One more comment, Patrick-- I did not intend to convey that I was "forgiving" Steve for his sinning against other "consistent," faithful, practicing Catholics in his attitude toward/judgment of them (that they are not "true, Biblical Christians" holding to the "true Gospel"). I can't forgive Steve for how he sins against others. His judgment (and the judgment of the other authors of this blog) of "consistent Catholics," as hlding to a "false gospel," is very clear. It may be a partially *unwitting* sin (my judgment of Catholics was, to an extent, when I was a Calvinist), but objectively sinful judgment it is. With that said, I can't forgive him for it, when it is against others, and I didn't mean to convey that I thought I could. However, given that I do aspire (and, I pray that I much more than aspire!) to be a consistent, faithful Catholic myself, I *can* forgive Steve for his judgment of my salvation, as a so-called "Romanist" (based on his personal interpretation of Scripture)-- and I do forgive him.
Sorry for the typos (again)... not typing on the best keyboard, under the best of circumstances... but the points remain unchanged.
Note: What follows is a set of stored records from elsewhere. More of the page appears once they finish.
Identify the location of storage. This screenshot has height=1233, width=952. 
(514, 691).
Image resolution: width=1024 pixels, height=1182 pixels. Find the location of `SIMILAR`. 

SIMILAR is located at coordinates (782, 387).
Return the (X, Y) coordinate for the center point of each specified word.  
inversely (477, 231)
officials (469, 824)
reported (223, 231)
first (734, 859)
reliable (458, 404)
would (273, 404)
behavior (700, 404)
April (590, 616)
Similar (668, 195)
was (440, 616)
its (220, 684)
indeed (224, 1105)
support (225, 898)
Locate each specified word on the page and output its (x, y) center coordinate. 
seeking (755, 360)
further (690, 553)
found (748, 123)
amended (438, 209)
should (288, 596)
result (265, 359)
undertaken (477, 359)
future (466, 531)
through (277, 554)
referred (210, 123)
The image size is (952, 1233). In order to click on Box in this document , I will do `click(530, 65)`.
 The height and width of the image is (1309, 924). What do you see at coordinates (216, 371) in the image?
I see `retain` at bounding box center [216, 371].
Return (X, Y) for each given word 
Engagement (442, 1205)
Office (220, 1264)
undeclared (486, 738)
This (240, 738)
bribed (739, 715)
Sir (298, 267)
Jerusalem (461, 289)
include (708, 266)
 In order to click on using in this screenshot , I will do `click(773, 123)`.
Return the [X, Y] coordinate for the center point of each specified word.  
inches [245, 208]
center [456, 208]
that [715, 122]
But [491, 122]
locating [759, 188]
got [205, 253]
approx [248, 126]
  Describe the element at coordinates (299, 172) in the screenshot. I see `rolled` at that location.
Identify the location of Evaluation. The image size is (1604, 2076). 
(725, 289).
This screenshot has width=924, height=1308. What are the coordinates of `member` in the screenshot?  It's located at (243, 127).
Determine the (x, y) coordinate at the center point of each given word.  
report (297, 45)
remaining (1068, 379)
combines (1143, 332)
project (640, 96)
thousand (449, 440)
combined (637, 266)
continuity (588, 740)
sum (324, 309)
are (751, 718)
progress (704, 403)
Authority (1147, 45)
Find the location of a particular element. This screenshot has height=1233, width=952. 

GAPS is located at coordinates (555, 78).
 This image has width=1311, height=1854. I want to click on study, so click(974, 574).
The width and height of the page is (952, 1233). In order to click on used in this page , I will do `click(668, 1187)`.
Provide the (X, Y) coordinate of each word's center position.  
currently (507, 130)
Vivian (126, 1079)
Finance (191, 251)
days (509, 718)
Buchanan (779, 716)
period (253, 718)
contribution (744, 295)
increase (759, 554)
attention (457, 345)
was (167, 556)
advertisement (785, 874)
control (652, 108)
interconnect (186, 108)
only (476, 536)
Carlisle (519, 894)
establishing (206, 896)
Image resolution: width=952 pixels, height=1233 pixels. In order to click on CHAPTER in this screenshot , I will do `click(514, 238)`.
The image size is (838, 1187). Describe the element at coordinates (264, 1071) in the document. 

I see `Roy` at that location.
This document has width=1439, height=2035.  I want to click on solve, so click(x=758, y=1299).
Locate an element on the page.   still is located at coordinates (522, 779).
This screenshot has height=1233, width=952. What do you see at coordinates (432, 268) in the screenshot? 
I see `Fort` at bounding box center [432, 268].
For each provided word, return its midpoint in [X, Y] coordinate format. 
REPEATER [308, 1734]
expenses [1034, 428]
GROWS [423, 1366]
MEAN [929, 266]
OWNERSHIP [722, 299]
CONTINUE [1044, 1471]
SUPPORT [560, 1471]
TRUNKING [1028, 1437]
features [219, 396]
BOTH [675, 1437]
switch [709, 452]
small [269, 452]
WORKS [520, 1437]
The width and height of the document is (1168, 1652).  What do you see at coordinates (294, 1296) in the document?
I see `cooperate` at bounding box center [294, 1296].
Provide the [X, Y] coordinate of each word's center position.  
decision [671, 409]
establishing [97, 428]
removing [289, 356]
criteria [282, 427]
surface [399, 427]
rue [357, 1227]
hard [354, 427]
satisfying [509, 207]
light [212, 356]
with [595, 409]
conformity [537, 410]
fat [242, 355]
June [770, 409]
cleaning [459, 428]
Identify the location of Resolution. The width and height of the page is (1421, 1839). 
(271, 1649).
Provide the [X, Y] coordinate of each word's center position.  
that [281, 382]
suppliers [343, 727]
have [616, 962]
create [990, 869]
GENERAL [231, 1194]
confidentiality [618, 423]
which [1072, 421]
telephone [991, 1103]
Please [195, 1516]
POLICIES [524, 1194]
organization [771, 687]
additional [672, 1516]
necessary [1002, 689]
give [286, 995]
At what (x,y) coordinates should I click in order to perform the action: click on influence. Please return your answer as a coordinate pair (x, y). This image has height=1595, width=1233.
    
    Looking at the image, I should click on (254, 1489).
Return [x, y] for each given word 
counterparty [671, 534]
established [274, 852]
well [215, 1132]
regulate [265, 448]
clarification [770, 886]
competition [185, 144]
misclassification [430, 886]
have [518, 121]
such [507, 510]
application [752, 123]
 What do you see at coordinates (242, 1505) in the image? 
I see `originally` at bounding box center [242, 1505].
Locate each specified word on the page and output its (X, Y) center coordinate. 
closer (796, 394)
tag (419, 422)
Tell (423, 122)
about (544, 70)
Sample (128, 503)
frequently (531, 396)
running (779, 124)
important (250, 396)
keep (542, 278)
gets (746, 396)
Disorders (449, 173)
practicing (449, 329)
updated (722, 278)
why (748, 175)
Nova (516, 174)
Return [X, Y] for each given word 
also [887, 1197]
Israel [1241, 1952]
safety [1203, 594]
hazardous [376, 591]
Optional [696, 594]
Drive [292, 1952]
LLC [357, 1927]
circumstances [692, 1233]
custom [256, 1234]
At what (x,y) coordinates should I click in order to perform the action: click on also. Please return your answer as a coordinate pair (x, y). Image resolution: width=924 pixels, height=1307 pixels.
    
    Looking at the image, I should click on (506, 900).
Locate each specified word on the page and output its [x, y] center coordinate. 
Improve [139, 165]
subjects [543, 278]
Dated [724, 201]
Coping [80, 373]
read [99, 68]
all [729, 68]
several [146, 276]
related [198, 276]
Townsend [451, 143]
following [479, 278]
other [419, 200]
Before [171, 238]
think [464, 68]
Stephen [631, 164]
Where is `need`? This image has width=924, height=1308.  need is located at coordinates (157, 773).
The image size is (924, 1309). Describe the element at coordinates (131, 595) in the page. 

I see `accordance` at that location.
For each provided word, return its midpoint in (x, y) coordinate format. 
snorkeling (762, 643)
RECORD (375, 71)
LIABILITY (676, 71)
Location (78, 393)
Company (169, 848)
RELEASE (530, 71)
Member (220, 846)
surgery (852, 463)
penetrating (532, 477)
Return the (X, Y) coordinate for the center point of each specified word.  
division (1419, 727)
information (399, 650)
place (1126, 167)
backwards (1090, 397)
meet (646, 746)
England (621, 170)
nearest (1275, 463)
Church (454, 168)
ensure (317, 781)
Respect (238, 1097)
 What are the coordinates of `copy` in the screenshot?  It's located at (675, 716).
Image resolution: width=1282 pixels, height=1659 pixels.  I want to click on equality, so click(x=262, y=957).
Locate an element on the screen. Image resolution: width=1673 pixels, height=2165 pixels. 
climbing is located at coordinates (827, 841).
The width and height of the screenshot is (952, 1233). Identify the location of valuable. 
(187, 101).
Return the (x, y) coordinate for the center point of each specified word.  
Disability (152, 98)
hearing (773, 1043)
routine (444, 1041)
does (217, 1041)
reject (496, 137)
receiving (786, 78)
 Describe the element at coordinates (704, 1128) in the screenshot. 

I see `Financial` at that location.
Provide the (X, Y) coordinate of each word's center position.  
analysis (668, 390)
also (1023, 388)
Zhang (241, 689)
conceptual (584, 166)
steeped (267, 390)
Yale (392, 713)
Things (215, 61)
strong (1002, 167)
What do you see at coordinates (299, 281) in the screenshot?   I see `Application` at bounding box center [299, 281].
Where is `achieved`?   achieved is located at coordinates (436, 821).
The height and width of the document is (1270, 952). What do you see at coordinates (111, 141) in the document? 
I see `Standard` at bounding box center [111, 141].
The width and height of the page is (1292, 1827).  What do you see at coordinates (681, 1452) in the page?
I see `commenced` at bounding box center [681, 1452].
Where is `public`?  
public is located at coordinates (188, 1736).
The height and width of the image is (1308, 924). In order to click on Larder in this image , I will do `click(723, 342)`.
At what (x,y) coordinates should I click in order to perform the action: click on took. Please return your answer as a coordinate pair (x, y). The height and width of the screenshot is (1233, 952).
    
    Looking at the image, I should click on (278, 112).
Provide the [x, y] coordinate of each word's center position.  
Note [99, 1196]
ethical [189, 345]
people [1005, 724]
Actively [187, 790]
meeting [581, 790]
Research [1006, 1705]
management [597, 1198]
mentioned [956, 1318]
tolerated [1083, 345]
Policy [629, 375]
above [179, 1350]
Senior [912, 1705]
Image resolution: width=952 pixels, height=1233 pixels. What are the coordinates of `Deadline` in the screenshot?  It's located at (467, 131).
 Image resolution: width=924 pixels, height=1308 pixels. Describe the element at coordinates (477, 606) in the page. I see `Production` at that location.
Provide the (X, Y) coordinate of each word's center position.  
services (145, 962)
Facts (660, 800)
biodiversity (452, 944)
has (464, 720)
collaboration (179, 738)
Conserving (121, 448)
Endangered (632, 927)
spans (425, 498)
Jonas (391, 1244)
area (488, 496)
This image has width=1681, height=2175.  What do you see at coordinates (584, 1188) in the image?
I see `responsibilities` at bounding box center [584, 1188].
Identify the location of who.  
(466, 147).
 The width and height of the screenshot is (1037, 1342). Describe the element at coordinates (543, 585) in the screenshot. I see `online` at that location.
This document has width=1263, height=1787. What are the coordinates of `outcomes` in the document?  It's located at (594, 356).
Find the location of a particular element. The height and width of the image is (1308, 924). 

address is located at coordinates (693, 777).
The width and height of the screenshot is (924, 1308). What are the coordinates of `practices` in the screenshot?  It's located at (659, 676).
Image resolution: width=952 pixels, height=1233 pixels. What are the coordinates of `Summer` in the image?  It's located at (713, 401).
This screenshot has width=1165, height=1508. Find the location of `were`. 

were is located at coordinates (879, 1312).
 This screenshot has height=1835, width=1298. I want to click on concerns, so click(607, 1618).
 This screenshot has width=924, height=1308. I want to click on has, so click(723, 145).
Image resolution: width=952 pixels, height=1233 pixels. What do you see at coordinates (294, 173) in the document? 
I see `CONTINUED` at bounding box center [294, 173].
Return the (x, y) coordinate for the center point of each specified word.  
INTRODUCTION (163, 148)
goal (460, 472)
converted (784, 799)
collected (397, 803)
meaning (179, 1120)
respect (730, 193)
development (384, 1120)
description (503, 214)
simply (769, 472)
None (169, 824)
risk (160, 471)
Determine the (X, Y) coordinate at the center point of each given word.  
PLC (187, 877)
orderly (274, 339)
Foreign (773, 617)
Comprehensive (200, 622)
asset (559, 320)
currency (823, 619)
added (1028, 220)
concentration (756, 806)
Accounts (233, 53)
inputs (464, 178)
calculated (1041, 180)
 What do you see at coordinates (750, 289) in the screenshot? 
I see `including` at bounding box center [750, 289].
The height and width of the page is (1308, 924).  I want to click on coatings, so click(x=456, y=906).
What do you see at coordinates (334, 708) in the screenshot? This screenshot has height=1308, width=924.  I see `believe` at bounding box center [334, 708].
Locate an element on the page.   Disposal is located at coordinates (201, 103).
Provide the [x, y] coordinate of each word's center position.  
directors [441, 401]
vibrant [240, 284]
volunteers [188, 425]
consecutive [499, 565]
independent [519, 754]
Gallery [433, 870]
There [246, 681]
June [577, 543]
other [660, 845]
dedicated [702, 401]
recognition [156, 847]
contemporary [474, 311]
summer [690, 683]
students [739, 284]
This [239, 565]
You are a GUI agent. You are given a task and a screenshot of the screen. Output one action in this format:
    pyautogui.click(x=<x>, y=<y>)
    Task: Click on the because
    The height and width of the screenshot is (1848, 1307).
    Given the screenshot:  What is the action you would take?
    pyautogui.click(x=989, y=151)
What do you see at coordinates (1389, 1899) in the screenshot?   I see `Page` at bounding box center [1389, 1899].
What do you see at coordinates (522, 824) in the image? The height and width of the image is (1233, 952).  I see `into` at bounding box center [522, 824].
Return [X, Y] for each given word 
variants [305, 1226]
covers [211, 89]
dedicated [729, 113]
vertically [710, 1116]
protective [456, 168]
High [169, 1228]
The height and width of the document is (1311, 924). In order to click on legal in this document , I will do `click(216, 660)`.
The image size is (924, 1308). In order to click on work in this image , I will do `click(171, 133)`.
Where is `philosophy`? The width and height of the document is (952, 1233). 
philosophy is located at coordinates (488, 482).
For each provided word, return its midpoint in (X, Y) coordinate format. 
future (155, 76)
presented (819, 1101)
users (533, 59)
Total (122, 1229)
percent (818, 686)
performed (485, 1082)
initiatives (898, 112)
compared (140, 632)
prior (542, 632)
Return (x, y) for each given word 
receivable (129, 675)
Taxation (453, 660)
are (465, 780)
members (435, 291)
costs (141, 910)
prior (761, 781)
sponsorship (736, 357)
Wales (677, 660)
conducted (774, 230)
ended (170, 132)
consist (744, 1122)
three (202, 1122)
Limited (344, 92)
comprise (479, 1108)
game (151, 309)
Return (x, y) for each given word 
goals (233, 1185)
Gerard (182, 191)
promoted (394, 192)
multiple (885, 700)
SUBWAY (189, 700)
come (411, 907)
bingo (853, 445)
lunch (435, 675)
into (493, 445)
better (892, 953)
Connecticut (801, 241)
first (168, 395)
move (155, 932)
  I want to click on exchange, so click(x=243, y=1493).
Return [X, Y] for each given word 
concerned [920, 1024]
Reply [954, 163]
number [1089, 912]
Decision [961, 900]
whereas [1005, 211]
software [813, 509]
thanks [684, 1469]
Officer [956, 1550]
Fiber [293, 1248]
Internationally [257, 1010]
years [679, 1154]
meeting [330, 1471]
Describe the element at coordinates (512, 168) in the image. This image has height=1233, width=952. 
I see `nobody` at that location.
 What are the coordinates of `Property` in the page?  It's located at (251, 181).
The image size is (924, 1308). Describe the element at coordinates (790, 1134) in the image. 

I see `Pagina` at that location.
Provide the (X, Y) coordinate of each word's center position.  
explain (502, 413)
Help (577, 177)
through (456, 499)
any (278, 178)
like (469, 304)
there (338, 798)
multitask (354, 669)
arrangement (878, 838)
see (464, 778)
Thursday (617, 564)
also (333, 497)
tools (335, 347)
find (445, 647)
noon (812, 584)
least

Unfortunately, Christopher, I don't think I have much time to tackle your response since I'm quite busy in school right now. Plus, I think your response, while tangentially related, moves even further away from the post about Zakaria Botros and in fact opens a new debate or two or three. I think we're probably far enough afield as it is.However if you're interested I should note we've had various debates over the years on the topics you raise. If you're interested in how we'd respond as Reformed Protestants, you're welcome to check out the archives. A good way to do that is to search using site:triablogue.blogspot.com followed by whatever term(s) you're interested in. BTW, Jason Engwer is deeply knowledgeable about and has done many fine posts on the early church fathers (among other things relevant to the things you talk about). You might be interested in what he has written too.
Patrick:Thank you for the information; I certainly understand being busy with school (and/or career) and not having much time to engage at length. I will look further into the writings at Triablogue on these subjects. I do have James White's "The Roman Catholic Controversy" and have wrestled with its arguments and found them to be wanting, for various objective reasons. I have also read and heard other Protestant "refutations" of the Catholic Church and its teachings, including attempted refutations of the argument that the early Church was the Catholic Church (or the Orthodox Church-- I considered Eastern Orthodoxy before returning to the Catholic Church).If there had been any way that I could have honestly, legitimately remained Protestant, I would have done so. I returned to the catholic Church, after much reading, study, consideration, and prayer, knowing, as much as I know anything, that it would have been disobedient to God for me to remain a Protestant. I will keep reading (and not just from Catholic and Orthodox sources).